Charte de la ville de Saint-Quentin, 11ième siècle:

"Les hommes de cette commune demeureront entièrement libres de leurs personnes et de leurs biens ; ni nous ni aucun autre ne pourrons réclamer d'eux quoi que ce soit, si ce n'est par jugement des échevins dans l'enceinte des murs de la ville. Les hommes de la ville pourront moudre leur blé et cuire leur pain partout où ils voudront. "

Charte de la ville de Liège :

" Les bourgeois de Liège ne doivent ni taille ni taxe en quote-part, ni service ni chevauchée quelconque. Si un serf se réfugie dans la cité de Liège et vient à y mourir, ses biens et immeubles doivent passer intégralement à sa femme et ses enfants s'il en a. Le bourgeois de Liège, aussi longtemps qu'il le réclamera de la juridiction du maire et des échevins, ne pourra être attrait devant un tribunal supérieur. Aucun bourgeois ne peut être arrêté ou emprisonné sans une sentence des échevins. "

KURT, G. Les origines de la commune de Liège dans Bul. Inst. arch. Liégeois XXXV, 1905. P. 304-307.
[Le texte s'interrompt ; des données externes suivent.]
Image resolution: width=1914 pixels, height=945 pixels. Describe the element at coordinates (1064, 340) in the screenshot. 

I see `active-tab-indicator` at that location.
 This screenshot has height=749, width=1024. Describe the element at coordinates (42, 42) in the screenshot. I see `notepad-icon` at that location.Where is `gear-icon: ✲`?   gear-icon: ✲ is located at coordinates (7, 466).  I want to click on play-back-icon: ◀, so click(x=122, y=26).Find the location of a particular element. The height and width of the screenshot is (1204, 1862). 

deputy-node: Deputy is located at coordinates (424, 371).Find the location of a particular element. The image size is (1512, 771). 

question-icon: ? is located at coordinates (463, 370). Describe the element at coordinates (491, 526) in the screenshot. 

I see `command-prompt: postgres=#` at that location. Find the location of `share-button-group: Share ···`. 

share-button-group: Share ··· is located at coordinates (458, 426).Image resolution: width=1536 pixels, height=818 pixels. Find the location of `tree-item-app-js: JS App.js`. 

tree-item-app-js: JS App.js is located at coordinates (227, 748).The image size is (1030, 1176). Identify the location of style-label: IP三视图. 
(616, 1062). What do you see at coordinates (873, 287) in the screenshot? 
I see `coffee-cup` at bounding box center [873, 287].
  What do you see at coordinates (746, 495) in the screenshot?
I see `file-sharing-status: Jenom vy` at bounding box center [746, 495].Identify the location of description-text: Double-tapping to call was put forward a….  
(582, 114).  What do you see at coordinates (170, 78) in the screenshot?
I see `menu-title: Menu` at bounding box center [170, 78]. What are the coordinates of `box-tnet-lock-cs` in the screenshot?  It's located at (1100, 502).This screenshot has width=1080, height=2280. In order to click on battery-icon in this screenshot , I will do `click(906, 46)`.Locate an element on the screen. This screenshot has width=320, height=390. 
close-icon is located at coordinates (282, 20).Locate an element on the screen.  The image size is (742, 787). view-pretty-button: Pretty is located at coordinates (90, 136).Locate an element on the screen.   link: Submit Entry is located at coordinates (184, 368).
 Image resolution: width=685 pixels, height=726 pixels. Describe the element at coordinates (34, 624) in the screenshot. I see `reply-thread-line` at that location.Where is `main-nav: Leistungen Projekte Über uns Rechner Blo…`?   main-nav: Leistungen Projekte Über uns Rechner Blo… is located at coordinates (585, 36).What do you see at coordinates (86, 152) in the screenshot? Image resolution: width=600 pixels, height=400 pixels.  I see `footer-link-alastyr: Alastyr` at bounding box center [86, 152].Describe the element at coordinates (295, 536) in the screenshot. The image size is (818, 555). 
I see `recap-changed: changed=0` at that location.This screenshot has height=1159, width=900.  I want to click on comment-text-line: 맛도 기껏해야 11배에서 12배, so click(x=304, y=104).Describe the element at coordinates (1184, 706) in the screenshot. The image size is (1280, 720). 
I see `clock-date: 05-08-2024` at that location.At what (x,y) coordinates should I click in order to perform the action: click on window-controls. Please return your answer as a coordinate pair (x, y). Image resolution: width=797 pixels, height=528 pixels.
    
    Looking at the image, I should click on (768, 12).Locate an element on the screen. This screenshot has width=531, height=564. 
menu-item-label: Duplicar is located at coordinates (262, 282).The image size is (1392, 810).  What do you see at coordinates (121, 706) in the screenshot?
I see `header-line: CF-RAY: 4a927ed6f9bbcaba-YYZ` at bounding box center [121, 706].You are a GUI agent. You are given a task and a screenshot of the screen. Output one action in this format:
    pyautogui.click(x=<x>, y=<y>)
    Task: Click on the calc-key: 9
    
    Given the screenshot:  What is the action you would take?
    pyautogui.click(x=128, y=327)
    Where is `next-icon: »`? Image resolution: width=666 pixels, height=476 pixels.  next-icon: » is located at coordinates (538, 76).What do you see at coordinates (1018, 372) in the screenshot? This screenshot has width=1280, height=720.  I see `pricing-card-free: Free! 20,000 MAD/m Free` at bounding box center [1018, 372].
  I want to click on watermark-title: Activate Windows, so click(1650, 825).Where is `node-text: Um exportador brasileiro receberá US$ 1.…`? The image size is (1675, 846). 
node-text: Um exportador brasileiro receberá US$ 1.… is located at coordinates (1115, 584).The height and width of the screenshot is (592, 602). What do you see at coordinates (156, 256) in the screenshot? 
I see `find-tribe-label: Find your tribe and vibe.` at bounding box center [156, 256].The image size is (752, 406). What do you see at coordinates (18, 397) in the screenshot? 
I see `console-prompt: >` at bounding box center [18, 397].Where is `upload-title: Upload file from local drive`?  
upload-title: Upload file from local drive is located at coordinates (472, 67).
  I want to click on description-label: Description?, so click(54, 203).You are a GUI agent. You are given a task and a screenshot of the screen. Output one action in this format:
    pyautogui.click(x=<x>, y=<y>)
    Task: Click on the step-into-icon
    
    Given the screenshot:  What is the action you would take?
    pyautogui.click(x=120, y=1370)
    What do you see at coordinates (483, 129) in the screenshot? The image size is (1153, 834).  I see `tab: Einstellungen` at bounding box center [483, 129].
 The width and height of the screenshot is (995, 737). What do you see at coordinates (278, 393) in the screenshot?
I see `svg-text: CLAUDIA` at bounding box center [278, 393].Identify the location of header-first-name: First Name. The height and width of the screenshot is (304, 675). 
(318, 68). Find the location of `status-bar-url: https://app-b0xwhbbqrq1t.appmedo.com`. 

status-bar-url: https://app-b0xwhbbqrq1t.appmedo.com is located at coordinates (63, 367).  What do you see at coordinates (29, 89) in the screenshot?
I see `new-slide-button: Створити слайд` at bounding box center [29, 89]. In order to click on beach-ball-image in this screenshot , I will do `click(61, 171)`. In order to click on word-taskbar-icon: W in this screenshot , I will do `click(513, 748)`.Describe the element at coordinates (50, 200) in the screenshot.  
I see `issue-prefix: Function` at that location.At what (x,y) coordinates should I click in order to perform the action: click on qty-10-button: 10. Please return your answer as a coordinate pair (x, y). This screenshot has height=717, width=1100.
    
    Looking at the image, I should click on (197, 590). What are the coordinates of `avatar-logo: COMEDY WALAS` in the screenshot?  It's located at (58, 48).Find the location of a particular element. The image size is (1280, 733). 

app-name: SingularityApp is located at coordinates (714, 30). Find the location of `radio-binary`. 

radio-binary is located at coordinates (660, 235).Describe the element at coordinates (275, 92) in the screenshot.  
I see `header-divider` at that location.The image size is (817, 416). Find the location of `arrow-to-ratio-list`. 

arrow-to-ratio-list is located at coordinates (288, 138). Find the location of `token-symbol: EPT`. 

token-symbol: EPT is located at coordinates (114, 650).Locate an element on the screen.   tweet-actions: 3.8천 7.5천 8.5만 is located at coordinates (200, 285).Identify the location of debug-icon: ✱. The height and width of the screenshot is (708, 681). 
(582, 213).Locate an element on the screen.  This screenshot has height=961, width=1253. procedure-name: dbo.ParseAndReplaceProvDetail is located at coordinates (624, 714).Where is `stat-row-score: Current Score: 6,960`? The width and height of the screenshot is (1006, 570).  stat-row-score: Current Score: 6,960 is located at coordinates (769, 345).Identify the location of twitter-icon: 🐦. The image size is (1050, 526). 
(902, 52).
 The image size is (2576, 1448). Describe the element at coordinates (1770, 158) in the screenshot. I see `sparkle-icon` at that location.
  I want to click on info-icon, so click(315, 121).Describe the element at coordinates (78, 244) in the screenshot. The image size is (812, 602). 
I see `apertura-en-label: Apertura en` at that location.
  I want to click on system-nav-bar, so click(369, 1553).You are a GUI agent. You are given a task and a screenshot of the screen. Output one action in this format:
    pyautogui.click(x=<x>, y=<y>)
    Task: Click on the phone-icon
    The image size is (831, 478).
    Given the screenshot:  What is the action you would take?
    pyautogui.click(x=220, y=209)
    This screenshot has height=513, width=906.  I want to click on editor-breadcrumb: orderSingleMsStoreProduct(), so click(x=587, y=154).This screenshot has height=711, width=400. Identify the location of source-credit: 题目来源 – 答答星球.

Si la vocation du village restait le travail de la terre. Celle de la ville, c'était le commerce. Dans le bourg habitaient deux grandes classes d'individus nommées artisans (fabricants d'objets) et commerçants (personnes responsables des importations et des exportations). La plus grande partie de la population du bourg était constituée d'artisans. Les artisans travaillaient particulièrement dans trois domaines : le textile, l'alimentation et la métallurgie. Ceux qui faisaient partie des grands métiers exportaient leur production par le biais de commerçants tandis que ceux qui faisaient partie des petits métiers vendaient eux-mêmes leurs produits. Pour être artisan, il fallait d'abord faire partie d'une association nommée métier (association qui contrôlait les prix, l'accès au métier, etc.). Devenir artisan ne se faisait pas sans labeur.  En effet, on commençait par être apprenti, c'est-à-dire que, pendant 7 ans, on apprenait le métier, et ce, sans recevoir de salaire. Ensuite, pendant sept ans, on devenait compagnon. Un compagnon recevait un petit salaire en échange des petites tâches qu'il accomplissait. Finalement, après avoir réalisé un chef-d'œuvre reconnu par les maîtres, on devenait maître-artisan et c'est à ce moment qu'il nous était permis d'engager des apprentis, de vendre les produits et de posséder un atelier.